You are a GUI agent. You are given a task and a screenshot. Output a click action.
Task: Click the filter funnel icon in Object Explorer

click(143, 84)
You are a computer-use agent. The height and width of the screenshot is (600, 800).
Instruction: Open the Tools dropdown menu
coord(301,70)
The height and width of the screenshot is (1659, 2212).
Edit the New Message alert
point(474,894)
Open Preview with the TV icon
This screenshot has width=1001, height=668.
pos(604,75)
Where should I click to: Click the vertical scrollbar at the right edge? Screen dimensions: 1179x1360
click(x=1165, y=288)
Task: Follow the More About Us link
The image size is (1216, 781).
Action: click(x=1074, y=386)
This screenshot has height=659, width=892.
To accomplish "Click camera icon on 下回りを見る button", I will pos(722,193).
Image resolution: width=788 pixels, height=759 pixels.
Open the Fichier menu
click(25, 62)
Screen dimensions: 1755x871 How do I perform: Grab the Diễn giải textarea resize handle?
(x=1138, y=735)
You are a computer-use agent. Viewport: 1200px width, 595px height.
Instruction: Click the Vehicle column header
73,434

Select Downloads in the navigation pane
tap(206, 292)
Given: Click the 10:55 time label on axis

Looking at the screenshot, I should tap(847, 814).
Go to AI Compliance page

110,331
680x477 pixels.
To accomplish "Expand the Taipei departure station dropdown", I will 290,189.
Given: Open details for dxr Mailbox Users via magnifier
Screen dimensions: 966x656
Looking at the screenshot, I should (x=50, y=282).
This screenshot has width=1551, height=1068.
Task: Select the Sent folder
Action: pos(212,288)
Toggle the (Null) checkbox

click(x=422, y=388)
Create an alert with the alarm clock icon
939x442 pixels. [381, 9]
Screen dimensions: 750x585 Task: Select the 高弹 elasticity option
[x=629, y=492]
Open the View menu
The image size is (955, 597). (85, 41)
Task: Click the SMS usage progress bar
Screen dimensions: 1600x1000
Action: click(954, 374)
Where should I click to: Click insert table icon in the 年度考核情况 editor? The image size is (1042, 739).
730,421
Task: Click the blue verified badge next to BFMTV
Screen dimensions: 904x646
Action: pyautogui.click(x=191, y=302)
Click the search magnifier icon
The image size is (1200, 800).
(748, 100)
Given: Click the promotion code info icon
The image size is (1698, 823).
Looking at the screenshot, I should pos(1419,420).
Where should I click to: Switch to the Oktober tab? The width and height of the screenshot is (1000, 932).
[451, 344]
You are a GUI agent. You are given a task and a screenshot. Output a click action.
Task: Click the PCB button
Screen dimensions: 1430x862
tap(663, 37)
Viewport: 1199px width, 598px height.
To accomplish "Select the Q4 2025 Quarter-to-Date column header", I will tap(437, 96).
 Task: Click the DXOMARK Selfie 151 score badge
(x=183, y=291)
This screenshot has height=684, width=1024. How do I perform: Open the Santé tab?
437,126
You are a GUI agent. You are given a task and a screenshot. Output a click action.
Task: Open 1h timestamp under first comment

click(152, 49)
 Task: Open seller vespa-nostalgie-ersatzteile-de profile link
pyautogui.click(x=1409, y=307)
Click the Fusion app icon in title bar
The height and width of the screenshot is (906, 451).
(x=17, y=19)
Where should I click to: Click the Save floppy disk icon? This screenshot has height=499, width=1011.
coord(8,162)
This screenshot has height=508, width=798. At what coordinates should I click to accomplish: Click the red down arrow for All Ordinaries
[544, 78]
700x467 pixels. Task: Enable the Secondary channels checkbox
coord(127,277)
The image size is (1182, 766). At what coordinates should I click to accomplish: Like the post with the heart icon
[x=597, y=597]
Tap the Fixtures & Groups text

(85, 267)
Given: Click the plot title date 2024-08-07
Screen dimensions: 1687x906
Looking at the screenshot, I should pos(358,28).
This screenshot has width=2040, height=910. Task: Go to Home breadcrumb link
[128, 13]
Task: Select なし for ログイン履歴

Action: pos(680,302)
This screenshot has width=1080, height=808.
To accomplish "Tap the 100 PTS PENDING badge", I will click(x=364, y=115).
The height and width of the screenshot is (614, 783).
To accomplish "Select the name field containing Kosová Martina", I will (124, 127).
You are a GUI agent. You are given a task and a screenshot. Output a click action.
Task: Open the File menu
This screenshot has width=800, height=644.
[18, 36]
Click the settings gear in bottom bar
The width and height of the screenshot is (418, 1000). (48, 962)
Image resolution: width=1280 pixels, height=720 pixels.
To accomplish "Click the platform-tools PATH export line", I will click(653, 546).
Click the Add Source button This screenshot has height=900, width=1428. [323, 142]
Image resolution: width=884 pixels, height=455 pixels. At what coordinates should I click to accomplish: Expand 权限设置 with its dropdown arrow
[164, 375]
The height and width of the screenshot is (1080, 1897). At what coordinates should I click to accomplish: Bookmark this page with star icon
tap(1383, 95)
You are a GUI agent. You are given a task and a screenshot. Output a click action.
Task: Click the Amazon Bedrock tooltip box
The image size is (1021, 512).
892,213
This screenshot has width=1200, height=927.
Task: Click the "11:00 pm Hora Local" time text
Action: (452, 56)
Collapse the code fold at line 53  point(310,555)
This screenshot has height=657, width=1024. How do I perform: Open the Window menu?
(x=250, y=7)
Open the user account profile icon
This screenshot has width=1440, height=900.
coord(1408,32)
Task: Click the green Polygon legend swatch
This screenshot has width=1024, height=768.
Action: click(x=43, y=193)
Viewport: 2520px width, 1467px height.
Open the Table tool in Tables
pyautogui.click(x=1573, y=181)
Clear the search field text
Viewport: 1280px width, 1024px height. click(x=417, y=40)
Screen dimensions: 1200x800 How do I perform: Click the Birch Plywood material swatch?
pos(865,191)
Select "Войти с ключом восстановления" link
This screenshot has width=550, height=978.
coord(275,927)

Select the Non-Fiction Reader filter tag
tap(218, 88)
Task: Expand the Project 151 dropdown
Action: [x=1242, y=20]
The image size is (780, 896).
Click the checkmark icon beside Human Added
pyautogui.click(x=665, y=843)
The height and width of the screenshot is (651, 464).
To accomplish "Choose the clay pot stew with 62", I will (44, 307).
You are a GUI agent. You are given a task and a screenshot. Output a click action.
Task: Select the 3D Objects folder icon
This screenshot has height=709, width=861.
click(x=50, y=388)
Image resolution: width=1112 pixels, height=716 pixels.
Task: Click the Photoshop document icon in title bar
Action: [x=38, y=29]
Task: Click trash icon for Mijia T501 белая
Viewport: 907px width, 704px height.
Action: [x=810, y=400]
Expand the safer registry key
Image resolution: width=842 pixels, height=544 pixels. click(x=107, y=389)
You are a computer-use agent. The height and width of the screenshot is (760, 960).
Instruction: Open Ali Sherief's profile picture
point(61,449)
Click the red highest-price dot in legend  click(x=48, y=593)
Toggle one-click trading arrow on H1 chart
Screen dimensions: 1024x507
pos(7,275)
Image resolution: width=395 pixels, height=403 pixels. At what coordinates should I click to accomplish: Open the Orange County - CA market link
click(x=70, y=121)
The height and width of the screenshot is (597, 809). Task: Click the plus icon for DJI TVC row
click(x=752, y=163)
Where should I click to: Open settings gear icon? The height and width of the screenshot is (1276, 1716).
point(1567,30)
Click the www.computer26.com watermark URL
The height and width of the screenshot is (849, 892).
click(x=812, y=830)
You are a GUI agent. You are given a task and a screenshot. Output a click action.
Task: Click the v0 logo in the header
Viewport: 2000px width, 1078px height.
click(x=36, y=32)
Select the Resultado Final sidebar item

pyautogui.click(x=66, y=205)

TASK REQUIREMENTS
Please retype all of the records above exactly as they are.

ANSWER FOR THE TASK
You are a GUI agent. You are given a task and a screenshot. Output a click action.
Task: Click the filter funnel icon in Object Explorer

click(143, 84)
You are a computer-use agent. The height and width of the screenshot is (600, 800).
Instruction: Open the Tools dropdown menu
coord(301,70)
The height and width of the screenshot is (1659, 2212).
Edit the New Message alert
point(474,894)
Open Preview with the TV icon
This screenshot has width=1001, height=668.
pos(604,75)
Where should I click to: Click the vertical scrollbar at the right edge? Screen dimensions: 1179x1360
click(x=1165, y=288)
Task: Follow the More About Us link
The image size is (1216, 781).
Action: click(x=1074, y=386)
This screenshot has height=659, width=892.
To accomplish "Click camera icon on 下回りを見る button", I will pos(722,193).
Image resolution: width=788 pixels, height=759 pixels.
Open the Fichier menu
click(25, 62)
Screen dimensions: 1755x871 How do I perform: Grab the Diễn giải textarea resize handle?
(x=1138, y=735)
You are a computer-use agent. Viewport: 1200px width, 595px height.
Instruction: Click the Vehicle column header
73,434

Select Downloads in the navigation pane
tap(206, 292)
Given: Click the 10:55 time label on axis

Looking at the screenshot, I should tap(847, 814).
Go to AI Compliance page

110,331
680x477 pixels.
To accomplish "Expand the Taipei departure station dropdown", I will 290,189.
Given: Open details for dxr Mailbox Users via magnifier
Screen dimensions: 966x656
Looking at the screenshot, I should (x=50, y=282).
This screenshot has width=1551, height=1068.
Task: Select the Sent folder
Action: pos(212,288)
Toggle the (Null) checkbox

click(x=422, y=388)
Create an alert with the alarm clock icon
939x442 pixels. [381, 9]
Screen dimensions: 750x585 Task: Select the 高弹 elasticity option
[x=629, y=492]
Open the View menu
The image size is (955, 597). (85, 41)
Task: Click the SMS usage progress bar
Screen dimensions: 1600x1000
Action: click(954, 374)
Where should I click to: Click insert table icon in the 年度考核情况 editor? The image size is (1042, 739).
730,421
Task: Click the blue verified badge next to BFMTV
Screen dimensions: 904x646
Action: pyautogui.click(x=191, y=302)
Click the search magnifier icon
The image size is (1200, 800).
(748, 100)
Given: Click the promotion code info icon
The image size is (1698, 823).
Looking at the screenshot, I should pos(1419,420).
Where should I click to: Switch to the Oktober tab? The width and height of the screenshot is (1000, 932).
[451, 344]
You are a GUI agent. You are given a task and a screenshot. Output a click action.
Task: Click the PCB button
Screen dimensions: 1430x862
tap(663, 37)
Viewport: 1199px width, 598px height.
To accomplish "Select the Q4 2025 Quarter-to-Date column header", I will tap(437, 96).
 Task: Click the DXOMARK Selfie 151 score badge
(x=183, y=291)
This screenshot has height=684, width=1024. How do I perform: Open the Santé tab?
437,126
You are a GUI agent. You are given a task and a screenshot. Output a click action.
Task: Open 1h timestamp under first comment

click(152, 49)
 Task: Open seller vespa-nostalgie-ersatzteile-de profile link
pyautogui.click(x=1409, y=307)
Click the Fusion app icon in title bar
The height and width of the screenshot is (906, 451).
(x=17, y=19)
Where should I click to: Click the Save floppy disk icon? This screenshot has height=499, width=1011.
coord(8,162)
This screenshot has height=508, width=798. At what coordinates should I click to accomplish: Click the red down arrow for All Ordinaries
[544, 78]
700x467 pixels. Task: Enable the Secondary channels checkbox
coord(127,277)
The image size is (1182, 766). At what coordinates should I click to accomplish: Like the post with the heart icon
[x=597, y=597]
Tap the Fixtures & Groups text

(85, 267)
Given: Click the plot title date 2024-08-07
Screen dimensions: 1687x906
Looking at the screenshot, I should pos(358,28).
This screenshot has width=2040, height=910. Task: Go to Home breadcrumb link
[128, 13]
Task: Select なし for ログイン履歴

Action: pos(680,302)
This screenshot has width=1080, height=808.
To accomplish "Tap the 100 PTS PENDING badge", I will click(x=364, y=115).
The height and width of the screenshot is (614, 783).
To accomplish "Select the name field containing Kosová Martina", I will (124, 127).
You are a GUI agent. You are given a task and a screenshot. Output a click action.
Task: Open the File menu
This screenshot has width=800, height=644.
[18, 36]
Click the settings gear in bottom bar
The width and height of the screenshot is (418, 1000). (48, 962)
Image resolution: width=1280 pixels, height=720 pixels.
To accomplish "Click the platform-tools PATH export line", I will click(653, 546).
Click the Add Source button This screenshot has height=900, width=1428. [323, 142]
Image resolution: width=884 pixels, height=455 pixels. At what coordinates should I click to accomplish: Expand 权限设置 with its dropdown arrow
[164, 375]
The height and width of the screenshot is (1080, 1897). At what coordinates should I click to accomplish: Bookmark this page with star icon
tap(1383, 95)
You are a GUI agent. You are given a task and a screenshot. Output a click action.
Task: Click the Amazon Bedrock tooltip box
The image size is (1021, 512).
892,213
This screenshot has width=1200, height=927.
Task: Click the "11:00 pm Hora Local" time text
Action: (452, 56)
Collapse the code fold at line 53  point(310,555)
This screenshot has height=657, width=1024. How do I perform: Open the Window menu?
(x=250, y=7)
Open the user account profile icon
This screenshot has width=1440, height=900.
coord(1408,32)
Task: Click the green Polygon legend swatch
This screenshot has width=1024, height=768.
Action: click(x=43, y=193)
Viewport: 2520px width, 1467px height.
Open the Table tool in Tables
pyautogui.click(x=1573, y=181)
Clear the search field text
Viewport: 1280px width, 1024px height. click(x=417, y=40)
Screen dimensions: 1200x800 How do I perform: Click the Birch Plywood material swatch?
pos(865,191)
Select "Войти с ключом восстановления" link
This screenshot has width=550, height=978.
coord(275,927)

Select the Non-Fiction Reader filter tag
tap(218, 88)
Task: Expand the Project 151 dropdown
Action: [x=1242, y=20]
The image size is (780, 896).
Click the checkmark icon beside Human Added
pyautogui.click(x=665, y=843)
The height and width of the screenshot is (651, 464).
To accomplish "Choose the clay pot stew with 62", I will (44, 307).
You are a GUI agent. You are given a task and a screenshot. Output a click action.
Task: Select the 3D Objects folder icon
This screenshot has height=709, width=861.
click(x=50, y=388)
Image resolution: width=1112 pixels, height=716 pixels.
Task: Click the Photoshop document icon in title bar
Action: [x=38, y=29]
Task: Click trash icon for Mijia T501 белая
Viewport: 907px width, 704px height.
Action: [x=810, y=400]
Expand the safer registry key
Image resolution: width=842 pixels, height=544 pixels. click(x=107, y=389)
You are a computer-use agent. The height and width of the screenshot is (760, 960).
Instruction: Open Ali Sherief's profile picture
point(61,449)
Click the red highest-price dot in legend  click(x=48, y=593)
Toggle one-click trading arrow on H1 chart
Screen dimensions: 1024x507
pos(7,275)
Image resolution: width=395 pixels, height=403 pixels. At what coordinates should I click to accomplish: Open the Orange County - CA market link
click(x=70, y=121)
The height and width of the screenshot is (597, 809). Task: Click the plus icon for DJI TVC row
click(x=752, y=163)
Where should I click to: Open settings gear icon? The height and width of the screenshot is (1276, 1716).
point(1567,30)
Click the www.computer26.com watermark URL
The height and width of the screenshot is (849, 892).
click(x=812, y=830)
You are a GUI agent. You are given a task and a screenshot. Output a click action.
Task: Click the v0 logo in the header
Viewport: 2000px width, 1078px height.
click(x=36, y=32)
Select the Resultado Final sidebar item

pyautogui.click(x=66, y=205)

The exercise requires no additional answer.